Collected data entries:
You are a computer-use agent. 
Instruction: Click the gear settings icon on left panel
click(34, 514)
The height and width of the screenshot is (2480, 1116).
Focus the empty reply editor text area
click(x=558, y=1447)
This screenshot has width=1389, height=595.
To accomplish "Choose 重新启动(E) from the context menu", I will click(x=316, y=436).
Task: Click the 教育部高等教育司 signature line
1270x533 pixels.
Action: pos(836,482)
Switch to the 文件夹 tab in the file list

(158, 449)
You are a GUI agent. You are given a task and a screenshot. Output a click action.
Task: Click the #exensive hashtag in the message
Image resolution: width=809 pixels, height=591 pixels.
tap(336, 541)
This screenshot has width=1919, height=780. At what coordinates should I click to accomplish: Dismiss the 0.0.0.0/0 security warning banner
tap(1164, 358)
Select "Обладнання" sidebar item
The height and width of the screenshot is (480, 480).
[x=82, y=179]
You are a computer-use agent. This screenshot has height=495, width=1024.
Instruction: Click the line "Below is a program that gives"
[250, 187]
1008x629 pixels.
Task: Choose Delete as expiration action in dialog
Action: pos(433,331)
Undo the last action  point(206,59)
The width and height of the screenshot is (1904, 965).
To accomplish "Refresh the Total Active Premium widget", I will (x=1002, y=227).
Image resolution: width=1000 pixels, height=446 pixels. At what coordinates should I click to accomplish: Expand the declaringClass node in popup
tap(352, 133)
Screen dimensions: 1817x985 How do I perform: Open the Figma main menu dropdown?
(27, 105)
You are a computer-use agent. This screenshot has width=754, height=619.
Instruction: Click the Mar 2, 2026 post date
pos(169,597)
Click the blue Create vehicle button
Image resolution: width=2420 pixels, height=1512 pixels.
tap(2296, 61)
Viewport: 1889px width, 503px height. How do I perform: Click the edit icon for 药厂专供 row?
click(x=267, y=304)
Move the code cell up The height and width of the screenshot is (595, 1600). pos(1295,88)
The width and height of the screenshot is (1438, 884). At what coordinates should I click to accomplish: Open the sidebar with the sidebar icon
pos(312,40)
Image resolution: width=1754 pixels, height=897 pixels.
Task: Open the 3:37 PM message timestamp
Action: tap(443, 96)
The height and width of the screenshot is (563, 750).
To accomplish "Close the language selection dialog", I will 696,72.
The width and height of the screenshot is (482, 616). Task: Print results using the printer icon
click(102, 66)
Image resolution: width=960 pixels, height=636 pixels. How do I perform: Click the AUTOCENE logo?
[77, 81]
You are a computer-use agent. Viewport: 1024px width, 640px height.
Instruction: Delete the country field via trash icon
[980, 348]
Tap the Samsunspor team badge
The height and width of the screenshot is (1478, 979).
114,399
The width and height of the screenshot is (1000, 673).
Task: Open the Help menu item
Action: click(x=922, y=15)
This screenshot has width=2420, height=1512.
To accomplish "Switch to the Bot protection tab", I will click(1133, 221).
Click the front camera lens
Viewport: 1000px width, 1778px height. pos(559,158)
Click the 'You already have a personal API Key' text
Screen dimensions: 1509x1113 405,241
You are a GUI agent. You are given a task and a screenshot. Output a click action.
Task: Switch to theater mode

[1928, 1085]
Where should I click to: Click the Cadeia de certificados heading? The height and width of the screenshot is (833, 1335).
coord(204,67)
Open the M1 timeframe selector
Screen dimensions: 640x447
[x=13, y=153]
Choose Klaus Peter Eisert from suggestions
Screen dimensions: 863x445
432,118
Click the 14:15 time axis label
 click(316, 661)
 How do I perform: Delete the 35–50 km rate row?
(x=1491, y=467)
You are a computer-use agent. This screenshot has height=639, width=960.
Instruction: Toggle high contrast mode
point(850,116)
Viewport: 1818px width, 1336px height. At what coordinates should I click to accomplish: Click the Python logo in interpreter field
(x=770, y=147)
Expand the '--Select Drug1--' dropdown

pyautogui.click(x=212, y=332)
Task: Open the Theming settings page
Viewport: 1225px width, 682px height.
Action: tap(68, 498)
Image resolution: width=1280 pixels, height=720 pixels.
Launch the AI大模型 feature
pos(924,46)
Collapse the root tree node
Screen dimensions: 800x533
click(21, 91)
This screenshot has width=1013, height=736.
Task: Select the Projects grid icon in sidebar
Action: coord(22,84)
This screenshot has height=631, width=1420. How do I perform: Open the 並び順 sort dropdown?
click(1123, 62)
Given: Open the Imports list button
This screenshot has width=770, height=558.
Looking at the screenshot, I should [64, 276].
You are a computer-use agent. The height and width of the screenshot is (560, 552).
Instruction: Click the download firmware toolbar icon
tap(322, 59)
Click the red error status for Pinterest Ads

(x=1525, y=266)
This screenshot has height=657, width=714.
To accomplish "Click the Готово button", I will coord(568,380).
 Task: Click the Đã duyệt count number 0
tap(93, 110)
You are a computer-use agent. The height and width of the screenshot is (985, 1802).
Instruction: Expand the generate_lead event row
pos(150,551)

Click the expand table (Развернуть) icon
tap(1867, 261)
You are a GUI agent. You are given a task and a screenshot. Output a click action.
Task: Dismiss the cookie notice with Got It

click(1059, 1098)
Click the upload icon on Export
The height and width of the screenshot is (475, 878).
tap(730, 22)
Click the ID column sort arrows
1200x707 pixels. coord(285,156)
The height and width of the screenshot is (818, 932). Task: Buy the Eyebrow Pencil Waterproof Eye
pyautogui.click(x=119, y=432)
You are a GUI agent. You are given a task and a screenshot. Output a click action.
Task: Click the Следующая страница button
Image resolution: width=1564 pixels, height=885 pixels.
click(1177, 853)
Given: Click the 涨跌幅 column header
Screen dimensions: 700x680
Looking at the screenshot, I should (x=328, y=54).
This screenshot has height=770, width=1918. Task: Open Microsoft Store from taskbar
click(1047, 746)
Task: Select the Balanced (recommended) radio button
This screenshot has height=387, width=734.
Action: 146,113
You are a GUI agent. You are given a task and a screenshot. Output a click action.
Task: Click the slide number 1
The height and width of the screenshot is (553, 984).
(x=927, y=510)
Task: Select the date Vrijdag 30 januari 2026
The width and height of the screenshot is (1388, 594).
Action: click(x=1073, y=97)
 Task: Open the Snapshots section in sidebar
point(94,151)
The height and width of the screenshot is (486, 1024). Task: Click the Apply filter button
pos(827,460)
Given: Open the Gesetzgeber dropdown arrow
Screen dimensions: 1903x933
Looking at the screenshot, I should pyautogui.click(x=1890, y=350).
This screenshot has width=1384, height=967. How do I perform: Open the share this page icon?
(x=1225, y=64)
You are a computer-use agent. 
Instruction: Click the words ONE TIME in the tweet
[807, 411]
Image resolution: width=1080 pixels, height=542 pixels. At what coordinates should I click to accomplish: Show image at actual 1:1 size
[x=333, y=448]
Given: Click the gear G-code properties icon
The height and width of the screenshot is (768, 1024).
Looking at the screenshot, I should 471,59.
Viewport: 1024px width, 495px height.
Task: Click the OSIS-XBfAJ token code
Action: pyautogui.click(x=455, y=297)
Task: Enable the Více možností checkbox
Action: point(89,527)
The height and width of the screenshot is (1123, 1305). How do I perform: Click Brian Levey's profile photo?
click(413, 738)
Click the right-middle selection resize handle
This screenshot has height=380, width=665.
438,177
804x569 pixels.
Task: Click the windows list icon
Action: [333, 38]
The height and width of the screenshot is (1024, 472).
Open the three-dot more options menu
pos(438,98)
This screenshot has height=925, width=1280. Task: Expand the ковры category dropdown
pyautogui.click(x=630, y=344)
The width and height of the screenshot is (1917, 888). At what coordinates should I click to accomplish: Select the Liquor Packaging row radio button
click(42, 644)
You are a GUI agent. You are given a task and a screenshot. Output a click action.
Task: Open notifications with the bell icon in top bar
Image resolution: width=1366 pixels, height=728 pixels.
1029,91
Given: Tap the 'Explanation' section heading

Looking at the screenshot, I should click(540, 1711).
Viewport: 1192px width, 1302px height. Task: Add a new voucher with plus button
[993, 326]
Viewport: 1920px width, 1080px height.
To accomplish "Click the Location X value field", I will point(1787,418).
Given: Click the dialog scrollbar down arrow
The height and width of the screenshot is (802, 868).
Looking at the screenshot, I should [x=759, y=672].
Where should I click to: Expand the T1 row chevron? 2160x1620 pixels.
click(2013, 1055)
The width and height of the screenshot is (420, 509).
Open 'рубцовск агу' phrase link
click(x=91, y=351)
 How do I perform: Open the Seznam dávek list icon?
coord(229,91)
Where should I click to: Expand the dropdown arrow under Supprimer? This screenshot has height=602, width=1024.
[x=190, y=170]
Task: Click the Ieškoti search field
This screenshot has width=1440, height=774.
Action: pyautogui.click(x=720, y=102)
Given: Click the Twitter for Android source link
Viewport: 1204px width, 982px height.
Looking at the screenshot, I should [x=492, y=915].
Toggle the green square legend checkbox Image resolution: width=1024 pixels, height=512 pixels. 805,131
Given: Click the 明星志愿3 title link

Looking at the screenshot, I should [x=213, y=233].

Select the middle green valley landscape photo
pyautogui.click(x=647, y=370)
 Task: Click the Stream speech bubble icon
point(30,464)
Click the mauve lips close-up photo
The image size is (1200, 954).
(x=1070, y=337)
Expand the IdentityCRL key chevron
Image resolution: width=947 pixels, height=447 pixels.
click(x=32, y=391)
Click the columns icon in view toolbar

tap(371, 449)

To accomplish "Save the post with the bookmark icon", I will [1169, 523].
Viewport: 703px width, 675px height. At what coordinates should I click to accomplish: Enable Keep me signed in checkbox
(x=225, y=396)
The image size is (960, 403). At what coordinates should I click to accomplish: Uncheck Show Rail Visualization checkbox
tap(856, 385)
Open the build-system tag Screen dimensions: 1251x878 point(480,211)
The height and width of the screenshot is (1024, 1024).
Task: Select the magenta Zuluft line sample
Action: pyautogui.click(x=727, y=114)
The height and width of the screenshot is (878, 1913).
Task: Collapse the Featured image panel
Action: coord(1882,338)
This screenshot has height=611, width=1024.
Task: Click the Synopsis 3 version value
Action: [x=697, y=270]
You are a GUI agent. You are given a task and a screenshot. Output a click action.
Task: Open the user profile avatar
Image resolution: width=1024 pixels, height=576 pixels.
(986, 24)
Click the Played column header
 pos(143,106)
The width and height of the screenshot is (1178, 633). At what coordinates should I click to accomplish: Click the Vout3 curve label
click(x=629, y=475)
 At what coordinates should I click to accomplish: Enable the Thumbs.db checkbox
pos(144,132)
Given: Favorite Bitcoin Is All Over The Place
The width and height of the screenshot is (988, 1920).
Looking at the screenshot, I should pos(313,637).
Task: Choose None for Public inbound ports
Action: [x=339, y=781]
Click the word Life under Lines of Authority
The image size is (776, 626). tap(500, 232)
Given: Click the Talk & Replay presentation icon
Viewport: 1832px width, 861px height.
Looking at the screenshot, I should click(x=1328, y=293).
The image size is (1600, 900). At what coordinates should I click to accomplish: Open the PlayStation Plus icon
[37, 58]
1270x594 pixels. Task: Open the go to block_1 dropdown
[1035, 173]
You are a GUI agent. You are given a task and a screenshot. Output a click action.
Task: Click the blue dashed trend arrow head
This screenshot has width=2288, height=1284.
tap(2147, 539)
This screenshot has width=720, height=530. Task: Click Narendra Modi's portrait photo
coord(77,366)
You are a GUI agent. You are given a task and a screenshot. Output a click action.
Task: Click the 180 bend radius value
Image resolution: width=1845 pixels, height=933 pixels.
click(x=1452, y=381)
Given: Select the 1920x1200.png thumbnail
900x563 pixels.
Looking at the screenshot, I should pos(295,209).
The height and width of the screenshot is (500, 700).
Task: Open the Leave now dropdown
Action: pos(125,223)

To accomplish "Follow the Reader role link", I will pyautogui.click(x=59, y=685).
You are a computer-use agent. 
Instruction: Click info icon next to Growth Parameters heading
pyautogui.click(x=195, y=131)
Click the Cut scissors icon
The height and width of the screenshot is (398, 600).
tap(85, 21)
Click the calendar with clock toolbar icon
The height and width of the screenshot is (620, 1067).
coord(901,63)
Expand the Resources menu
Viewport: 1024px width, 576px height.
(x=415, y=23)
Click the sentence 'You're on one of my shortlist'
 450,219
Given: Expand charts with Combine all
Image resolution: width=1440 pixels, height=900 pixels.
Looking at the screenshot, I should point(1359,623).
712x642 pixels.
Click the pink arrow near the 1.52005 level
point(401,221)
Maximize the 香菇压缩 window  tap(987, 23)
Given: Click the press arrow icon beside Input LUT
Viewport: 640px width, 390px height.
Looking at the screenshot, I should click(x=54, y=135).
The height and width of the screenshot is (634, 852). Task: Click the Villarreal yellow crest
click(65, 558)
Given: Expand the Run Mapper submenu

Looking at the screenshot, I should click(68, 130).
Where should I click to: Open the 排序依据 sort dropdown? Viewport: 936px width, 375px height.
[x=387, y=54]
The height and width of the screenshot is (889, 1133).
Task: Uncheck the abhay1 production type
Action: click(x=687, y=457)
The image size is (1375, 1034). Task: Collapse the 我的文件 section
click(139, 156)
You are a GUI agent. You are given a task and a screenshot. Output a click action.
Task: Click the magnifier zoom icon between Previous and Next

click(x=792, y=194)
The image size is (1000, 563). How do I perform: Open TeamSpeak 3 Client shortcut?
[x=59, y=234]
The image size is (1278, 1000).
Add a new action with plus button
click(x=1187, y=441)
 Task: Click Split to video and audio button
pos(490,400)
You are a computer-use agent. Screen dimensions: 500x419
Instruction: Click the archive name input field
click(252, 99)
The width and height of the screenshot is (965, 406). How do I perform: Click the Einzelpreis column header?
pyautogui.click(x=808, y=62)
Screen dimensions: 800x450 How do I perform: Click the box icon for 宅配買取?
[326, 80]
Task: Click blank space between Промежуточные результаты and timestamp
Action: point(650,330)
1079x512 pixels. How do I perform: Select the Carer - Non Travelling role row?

• Assignment:
Copy out every line from the data above in which the word "role" occurs.

• Result of the exercise:
To accomplish "Follow the Reader role link", I will pyautogui.click(x=59, y=685).
1079x512 pixels. How do I perform: Select the Carer - Non Travelling role row?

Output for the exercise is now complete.